- [SUPPLIED MATERIAL]
---
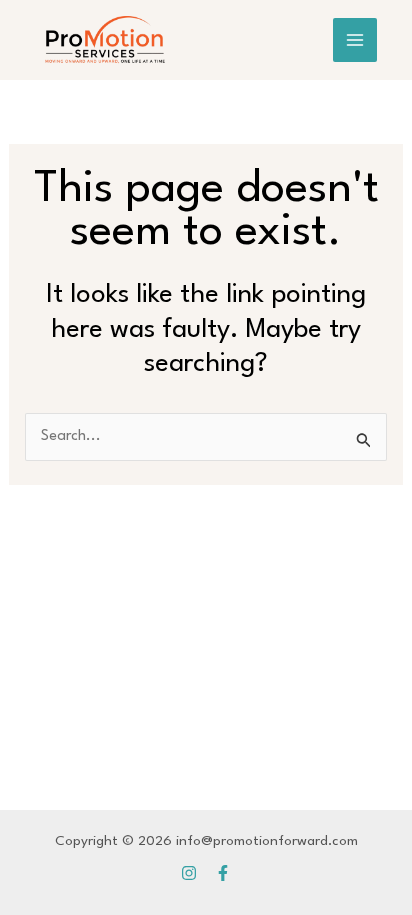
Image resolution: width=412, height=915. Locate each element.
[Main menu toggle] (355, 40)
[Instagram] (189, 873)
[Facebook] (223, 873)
---
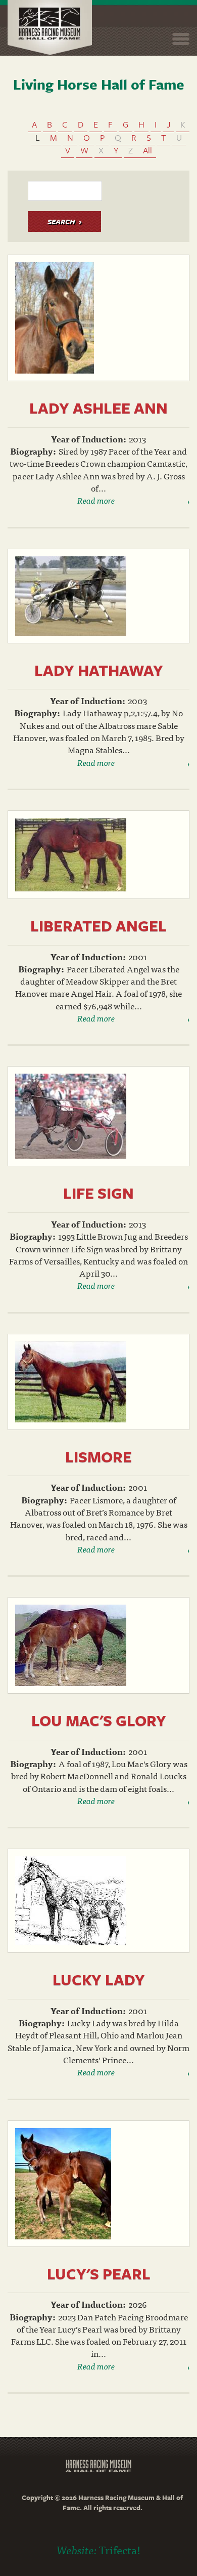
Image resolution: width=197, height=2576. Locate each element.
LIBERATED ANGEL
---
- [ABOUT THIS TASK] Scan the records above for the word "width" and return every line where it occurs.

- [PROBLEM SOLUTION]
Image resolution: width=412, height=915. Locate each element.
Image resolution: width=197, height=2576. Locate each element.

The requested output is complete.